Our analysis generates recommendations for PDs and for the AAIM guidelines (see Table 4). We recommend the creation of a new “section for growth” in LOR-AAIM. Researchers report the pervasiveness of hedging in evaluations of residents.²⁷ To rank-order residents, faculty must “read between the lines” of these evaluations, but the lack of a standard “hidden code” risks variable interpretation of evaluations.²⁸ Our experience is that a de facto system to report trainee areas for growth is in use, often communicated with doubt raising language. A required section regarding areas of strength and for growth could diminish use of doubt raising language by requiring comments for all applicants. The business world uses such a section.²⁹ We recommend further work by the Accreditation Council for Graduate Medical Education (ACGME) to create a Milestones-based system to track resident competency in research or scholarly activities. The ACGME Internal Medicine Subspecialty Milestones have a scholarship subsection (MK3) that does not exist as a Residency Milestone.³⁰ Expanding residency clinical competencies to include scholarly activities would help PDs systematically evaluate applicants. Finally, we wish to acknowledge that the bias in these letters is part of a long history of oppression against women and people of color in the United States. Despite our recommendations, as long as there remains systemic racism and sexism, bias will continue to make its way, both overtly and insidiously, into letters of recommendation.³¹

Table 4.

Recommendations for Specific Letters of Recommendation (LOR) Sections

LOR Section	Recommendations
General recommendations	Follow the 2017 AAIM guidelines. Frame communal descriptors as strengths rather than weaknesses. PDs and evaluators should undergo regular anti-bias training to raise awareness of use of biased language and its context. PD and evaluator training should include discussions of bias in a broader social context, including discussions of structural racism and sexism. Have LOR reviewed by a third party with anti-bias training. Develop guidelines for the creation of a new “section for growth.”
Core competencies section	Require a separate section to describe each competency, as opposed to a single section where all competencies are described together. Ensure that evaluative quotations or narrative descriptions communicate the clinical performance of applicants, including only the pertinent content (eg, descriptions of patient care should not enter the medical knowledge section). This is especially true for evaluative quotations. Use agentic and communal descriptors to create a fair appraisal of each applicant.
Scholarly activity section	Develop guidelines to allow better characterization of an applicant's career trajectory in terms of skills and demonstrated competencies. Consider using the current scholarship subsection within the ACGME Internal Medicine Subspecialty Milestones as a guide for describing applicants' scholarly activities. Use active verbs to describe applicants' activities.
Overall summary section	Develop guidelines to standardize the overall summary section, which include a method for synthesizing the core competencies, scholarly contributions, and personal characteristics/skills sections. Use agentic and communal descriptors to create a fair appraisal of each applicant.

Open in a new tab

Abbreviations: AAIM, Alliance for Academic Internal Medicine; PD, program director; ACGME, Accreditation Council for Graduate Medical Education.

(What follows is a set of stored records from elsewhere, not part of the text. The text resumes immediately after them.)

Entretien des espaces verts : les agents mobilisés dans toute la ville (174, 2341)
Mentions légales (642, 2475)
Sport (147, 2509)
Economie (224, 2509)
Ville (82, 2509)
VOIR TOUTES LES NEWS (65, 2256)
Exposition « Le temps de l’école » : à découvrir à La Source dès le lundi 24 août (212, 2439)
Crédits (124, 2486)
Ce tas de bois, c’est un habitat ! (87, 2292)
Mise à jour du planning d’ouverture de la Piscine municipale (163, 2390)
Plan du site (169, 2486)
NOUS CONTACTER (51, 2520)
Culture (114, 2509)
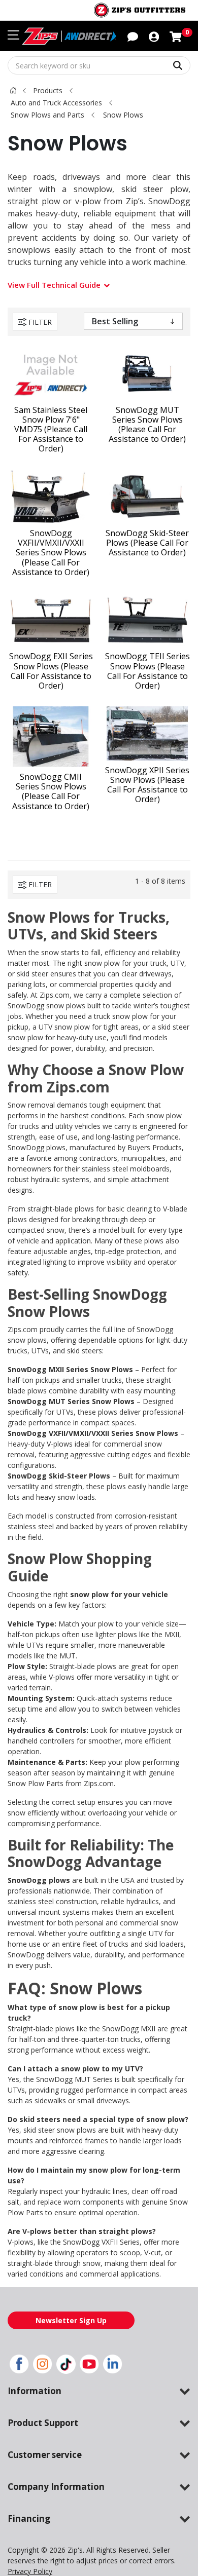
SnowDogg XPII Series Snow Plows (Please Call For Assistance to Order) (147, 785)
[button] (154, 36)
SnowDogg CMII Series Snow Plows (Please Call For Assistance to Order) (50, 791)
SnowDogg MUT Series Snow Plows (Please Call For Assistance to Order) (147, 424)
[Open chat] (132, 36)
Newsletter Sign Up (71, 2320)
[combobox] (99, 65)
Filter (40, 322)
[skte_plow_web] (147, 496)
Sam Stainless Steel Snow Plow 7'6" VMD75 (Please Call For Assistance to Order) (50, 429)
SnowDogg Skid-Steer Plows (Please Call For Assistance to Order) (147, 543)
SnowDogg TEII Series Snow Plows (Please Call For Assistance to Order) (147, 671)
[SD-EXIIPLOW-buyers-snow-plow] (51, 620)
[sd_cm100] (51, 736)
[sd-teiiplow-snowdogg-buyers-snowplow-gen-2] (147, 620)
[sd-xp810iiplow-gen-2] (147, 733)
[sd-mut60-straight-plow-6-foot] (147, 373)
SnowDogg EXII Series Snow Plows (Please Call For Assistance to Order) (51, 671)
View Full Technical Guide (54, 285)
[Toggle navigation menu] (13, 35)
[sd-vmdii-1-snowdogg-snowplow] (51, 496)
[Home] (13, 90)
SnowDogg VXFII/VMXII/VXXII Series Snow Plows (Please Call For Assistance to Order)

Our study has limitations. First, the LOR were for applicants accepted to interview at a single cardiology fellowship program. We feel that the existence of biased language in the LOR for applicants to this program shows that bias toward URC applicants is likely omnipresent. Second, our study did not consider the gender or race of the letter writers, which can impact language, letter length, and overall appraisal of the applicant being evaluated.³²^,³³ Third, coders were not blind to race/gender, introducing the possibility of confirmation bias. Fourth, given our sample, we could not comment on intersectionality of gender and racial bias, which has previously been shown to influence achievement word use in LOR.³⁴

Conclusions

We found that language, including communal and agentic terms, doubt raising, and bias in career trajectory, was used in a biased pattern toward URC applicants. This bias appeared reduced, though not eliminated, when PDs followed the AAIM guidelines. We have provided recommendations on how to continue to work to reduce this bias.

Supplementary Material

Click here for additional data file.^{(170KB, pdf)}

Footnotes

Funding: The authors report no external funding source for this study.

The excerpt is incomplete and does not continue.